Сигмар принялся втаскивать травницу на ладью. Надо было выгадать для Карася время. Травница придвинулась ближе, насколько смогла, рискуя снова поддаться сочащейся сквозь колдуна Нави.
– Ты смог меня поймать. Значит, я настолько важна для тебя? Не жаль будет расставаться?
Сигмар помедлил, вглядываясь в ее лицо, облепленное мокрыми прядями волос. И вою хватило этой заминки. Бросив попытки распутать поднизи и ожерелья, Карась отсек мертвой княжне голову топором. Сдернул украшение через шейный обрубок, с размаху напялил на Жихана, сунув в зубы круглый серебряный колт.
Ератник все понял раньше, чем посмотрел назад, с силой оттолкнул травницу и завыл.
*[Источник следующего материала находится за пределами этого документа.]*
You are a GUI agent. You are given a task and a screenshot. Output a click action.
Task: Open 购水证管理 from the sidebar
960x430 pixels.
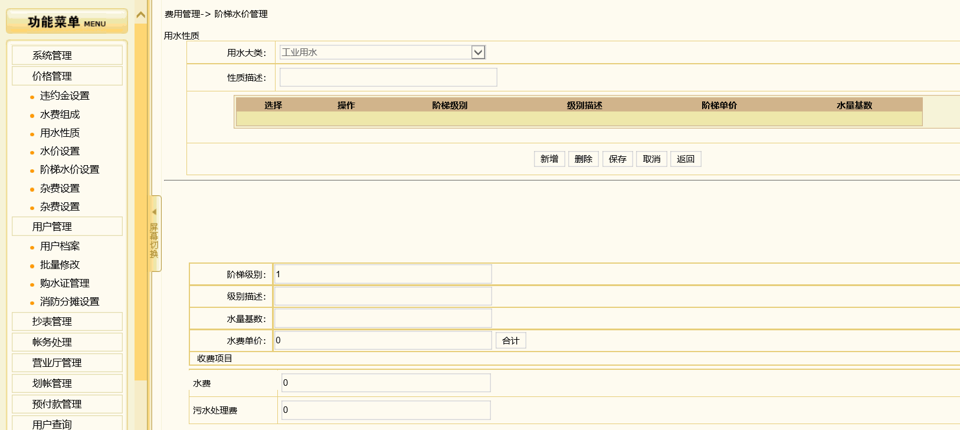pyautogui.click(x=65, y=284)
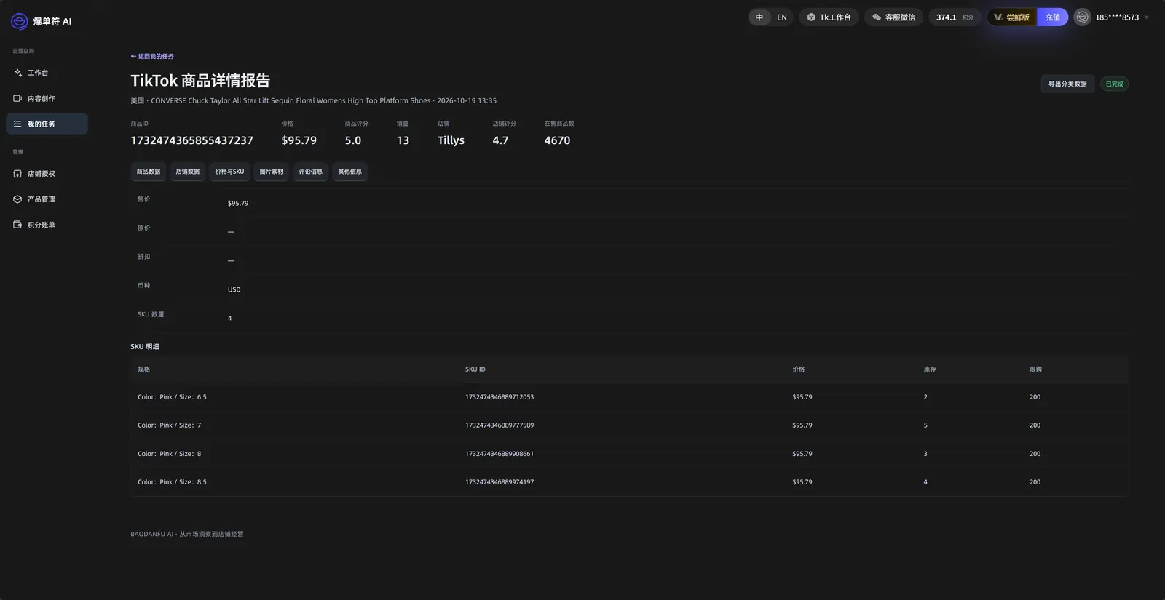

Ничего более жуткого, чем этот звук, она в жизни не слыхала. Зорка едва не свалилась обратно в реку, но в последний момент уцепилась за борт синими от холода пальцами. Дух бесновался у покинутого тела. То сворачивался в сгусток темноты, пытаясь пролезть сквозь защиту, то снова отращивал руки, обжигая их о серебро. С каждым рывком он становился прозрачней, ветер отдирал бесплотные куски и отшвыривал в сторону, разнося над водой. Последним исчезло обезображенное яростью лицо. И шепот, проникший в самое нутро: «Я вернусь! Вернусь за тобой…» Что-то ледяное напоследок сжало потроха. И растаяло без следа.